Published: 03rd July 2019
This guru has been to IIT and IIM but wants to connect with his students spiritually
Acharya Prashant left behind a lucrative career after graduating from IIT and IIM to shine the light of knowledge on others
They say that not everyone who wanders is lost, and not all who tread the trodden path are steadfast. At a time when people flock to the IITs and IIMs like sheep being herded to greener pasture by the ever-vigilante shepherd (the students being the sheep and the parents the shepherd in this context), one man decided to turn a blind eye to the lure of hefty paychecks and promotions and instead opened his third eye to the world of spiritualism.

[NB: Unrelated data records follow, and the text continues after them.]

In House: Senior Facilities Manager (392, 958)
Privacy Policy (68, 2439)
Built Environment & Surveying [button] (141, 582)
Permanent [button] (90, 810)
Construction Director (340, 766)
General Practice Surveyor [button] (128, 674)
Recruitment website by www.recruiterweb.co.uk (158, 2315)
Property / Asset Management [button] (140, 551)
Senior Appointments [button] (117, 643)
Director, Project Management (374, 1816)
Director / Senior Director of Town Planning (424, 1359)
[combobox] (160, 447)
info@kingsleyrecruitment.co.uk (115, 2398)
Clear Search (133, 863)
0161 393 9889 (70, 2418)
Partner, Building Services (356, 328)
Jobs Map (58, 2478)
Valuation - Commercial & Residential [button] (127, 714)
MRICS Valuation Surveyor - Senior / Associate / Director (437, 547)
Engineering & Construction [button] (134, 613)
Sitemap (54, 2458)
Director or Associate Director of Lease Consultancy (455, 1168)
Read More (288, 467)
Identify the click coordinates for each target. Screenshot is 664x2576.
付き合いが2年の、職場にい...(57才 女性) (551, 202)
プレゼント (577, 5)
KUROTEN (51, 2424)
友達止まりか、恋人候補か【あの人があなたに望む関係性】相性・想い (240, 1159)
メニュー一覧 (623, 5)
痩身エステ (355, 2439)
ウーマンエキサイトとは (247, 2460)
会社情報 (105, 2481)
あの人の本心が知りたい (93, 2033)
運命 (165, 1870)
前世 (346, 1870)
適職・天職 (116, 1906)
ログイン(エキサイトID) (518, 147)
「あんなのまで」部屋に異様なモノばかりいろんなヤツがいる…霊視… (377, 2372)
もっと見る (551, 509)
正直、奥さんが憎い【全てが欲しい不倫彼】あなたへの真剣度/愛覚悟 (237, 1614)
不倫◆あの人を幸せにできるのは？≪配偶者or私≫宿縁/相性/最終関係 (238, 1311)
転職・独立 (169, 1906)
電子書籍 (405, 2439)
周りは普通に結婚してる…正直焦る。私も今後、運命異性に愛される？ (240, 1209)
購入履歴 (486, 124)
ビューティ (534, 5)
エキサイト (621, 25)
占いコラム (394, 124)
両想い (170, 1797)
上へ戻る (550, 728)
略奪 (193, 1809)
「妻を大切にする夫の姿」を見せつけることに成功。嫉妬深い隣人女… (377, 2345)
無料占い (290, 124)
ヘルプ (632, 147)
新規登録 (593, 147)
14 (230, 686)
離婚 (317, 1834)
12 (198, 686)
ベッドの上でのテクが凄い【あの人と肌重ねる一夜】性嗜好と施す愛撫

Acharya Prashant, the founder of the Advait Movement that is rapidly gaining pace across various social platforms, is something of a prodigy. He excelled at academics, securing top grades and honours, before studying at both IIT Delhi and IIM Ahmedabad, besides also gaining admission to the Civil Services simultaneously.
He was almost spoiled for choice, one could say. Acharya ji, as he is addressed by his followers, wanted to seek out that which lies beyond the realm of temporary satisfaction. “I never truly left anything behind. One has knowledge, wealth, fashion, education and so on. One must decide what one should devote these attributes to, a certain cause or mission, so to speak. You can use them for saving disappearing species or minimising climate change. Since I have the required resources, I decided to dedicate my efforts to such critical causes,” says Acharya ji. He states that he has moved towards ‘something bigger’, something of a larger calibre. The Advait Movement provides solutions to those issues that cannot be solved by technology or science – wars, family conflicts, dualities, divorces and the like. It seeks to ‘address the minds of men’, which is where Acharya ji believes these problems stem. “The movement has components such as shabdyoga, which is the medium through which people come together and listen to each other’s views and opinions, and shoonya-smaran, which is essentially remembrance of the aforementioned knowledge.
Acharya ji feels that insufficient efforts and methods are being taken to propagate spiritual teachings in India. “We have Advait Learning Camps being conducted four to five times every month. I travel extensively to conduct these sessions, and prior spiritual learning is not necessary to partake in them,” says Acharya ji. His institute hosts Student Development Programmes (SDP) and Management Development Programmes (MDP), and his teachings are carried across to his audience via a plethora of ‘spiritual vehicles’, including books, articles, videos and transcriptions. With over 3 lakh subscribers, his YouTube channel has proved quite successful in establishing him as a major exponent of spiritualism. “For the Student Development Programme, which is now known as the Holistic Individual Development Programme, is essentially an initiation of youngsters into the spiritual way of living. The Management Development Programme, on the other hand, is aimed at working professional,” he says.
The spiritual teacher also subscribes to the opinion that introducing religious components in schools and colleges is essential for the betterment of the students. “Spirituality exists only because suffering exists,” he says. “Our ancient systems of knowledge, as seen in Nalanda, Vikramshila and Taxila, cannot be directly imbibed within the contemporary systems of teachings, because fields such as astronomy have changed dramatically. However, other fields remain relevant even by modern standards and can be adapted accordingly.”
Acharya ji serves as not only a teacher but also as a mentor and friend to those around him. With the world around us in political turmoil and social chaos, spiritual figures like him embody the eye of the storm – the source of peace within a violent hurricane of discrimination, hatred, crimes and wrong-doings.